Note: This lab is something of a preview to the third chapter of Scorecasting, How Competitive are Competitive Sports. I’ll give you one or two questions on that chapter on the Tuesday back from break.
Let’s start by loading the data and the packages. You know the drill:
p <- read.csv('/home/rstudioshared/shared_files/data/premierleague.csv')
library(dplyr); library(ggplot2)
Now, take a look at the data. It contains seaonal data for Premier League teams including wins, losses and draws, goals for and goals against and points (which is simply three points for a win and one point for a draw) and goes back to the year 2000.
The Big Questions
There are two questions that we are going to try to answer today. The first is how well a team’s record one year predicts their record the next year. In other words, are the same teams good time and again? The second question is whether there’s a better way to predict a team’s record.
To answer either of these questions we’ll need to join data from one year to data from the year after.
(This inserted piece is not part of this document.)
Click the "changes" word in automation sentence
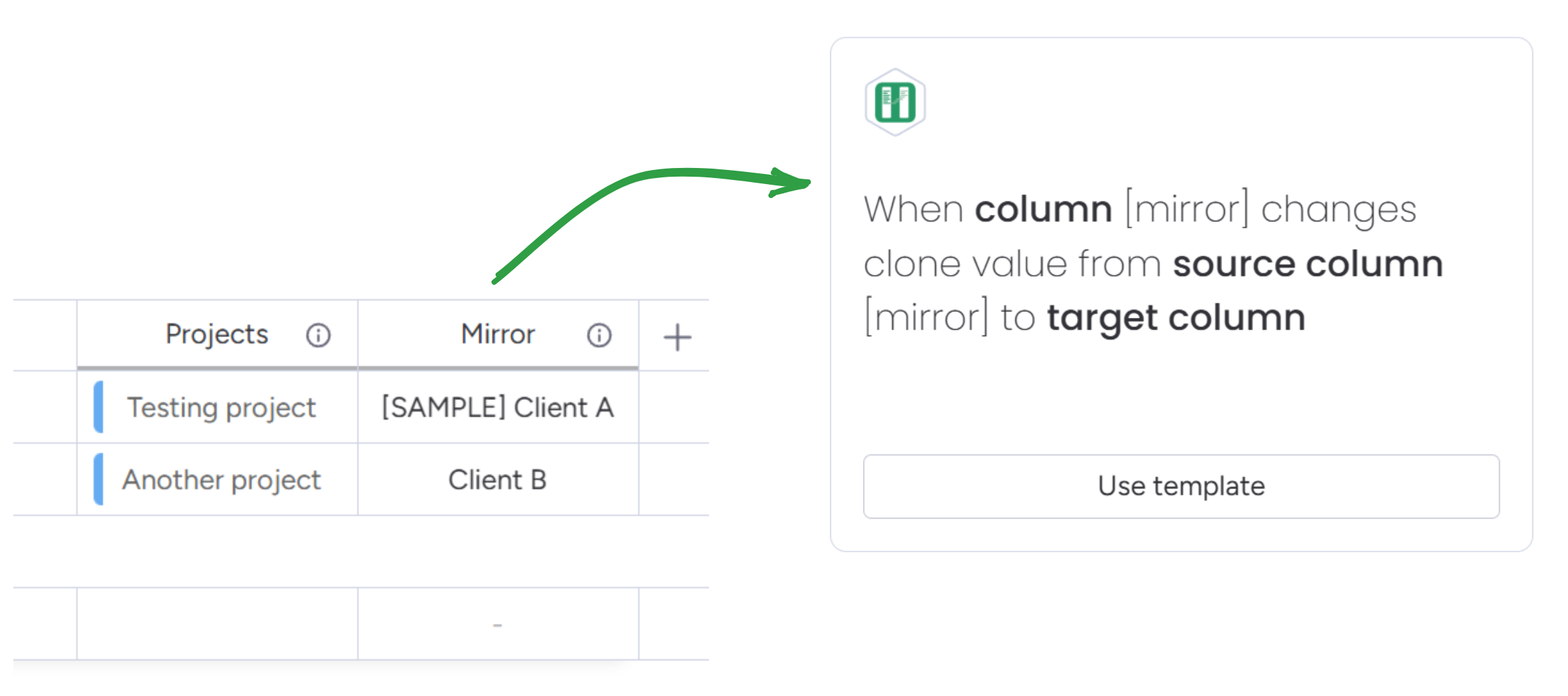 click(1338, 209)
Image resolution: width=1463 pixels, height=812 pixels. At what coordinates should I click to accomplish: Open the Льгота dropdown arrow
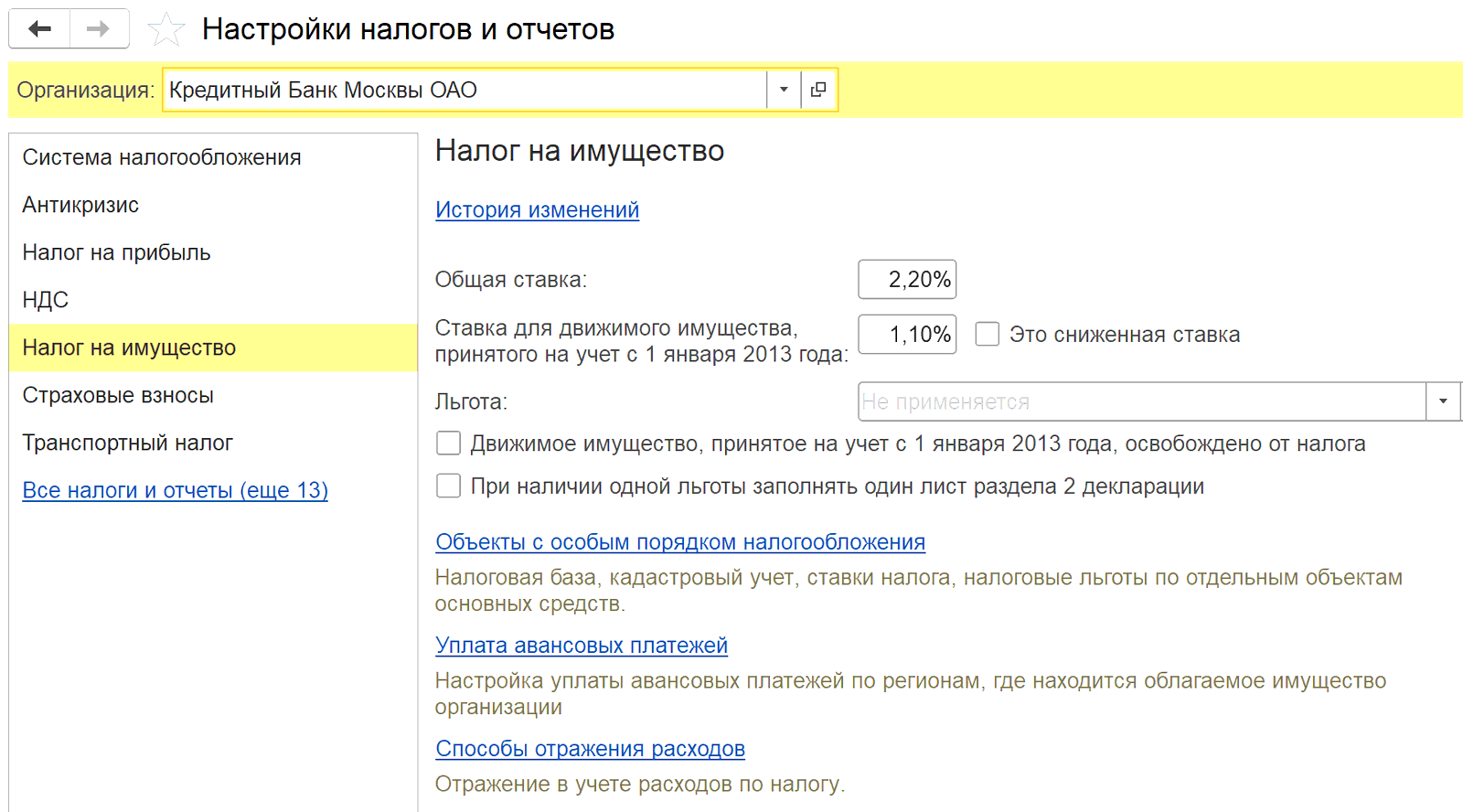click(x=1443, y=401)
In other words, we want to join this dataset to itself but we need to stagger it. We’ll do this in two steps:
p <- p %>% mutate(Season_after = Season+1)
p <- left_join(p, p, by=c("Team"="Team", "Season_after"="Season"))
Next, since the 2017 season is not yet complete, let’s remove all rows where the “season after” is 2017 or 2018:
p <- p %>% filter(Season_after <= 2016)
Now is a good time to take another good look at your dataset and make sure that you understand what you’ve created.
You can probably guess what comes next…
ggplot(p, aes(Pts.x, Pts.y))+geom_point()+geom_smooth(method="lm")
or, if we’re interested in points per game:
ggplot(p, aes(Pts.x/G.x, Pts.y/G.y))+geom_point()+geom_smooth(method="lm")
Now, to quantify this relationship:
cor(p$Pts.x/p$G.x, p$Pts.y/p$G.y, use="complete.obs")
Let’s also create a linear model (in other words, a best fit line). In the code below, pay attention to the I() function. When creating linear models, we can wrap this around calculations so that R doesn’t get confused by our syntax.
lm(I(Pts.y/G.y) ~ I(Pts.x/G.x), data=p)
According to the model, if a team lost every game one year(getting 0 points per game), how many points per game would they be expected to get the next year?
According to the model, if a team won every game (getting 3 points per game), how many points per game would they be expected to get the next year?
Do teams that are high scoring tend to allow more goals or fewer goals?
Do teams that are high scoring one year tend to be high scoring the next? Or is preventing goals more consistent from one year to the next?
How consistent is goal differential (goals scores less goals allowed) from one year to the next? How does this compare to the consistency in team points? is this what you would expect?
Can you devise a way to predict points per game in one year based on numbers from the previous year that’s better than simply using points per game from the previous year? Devise the best method you can for predicting team success based on prior year performance.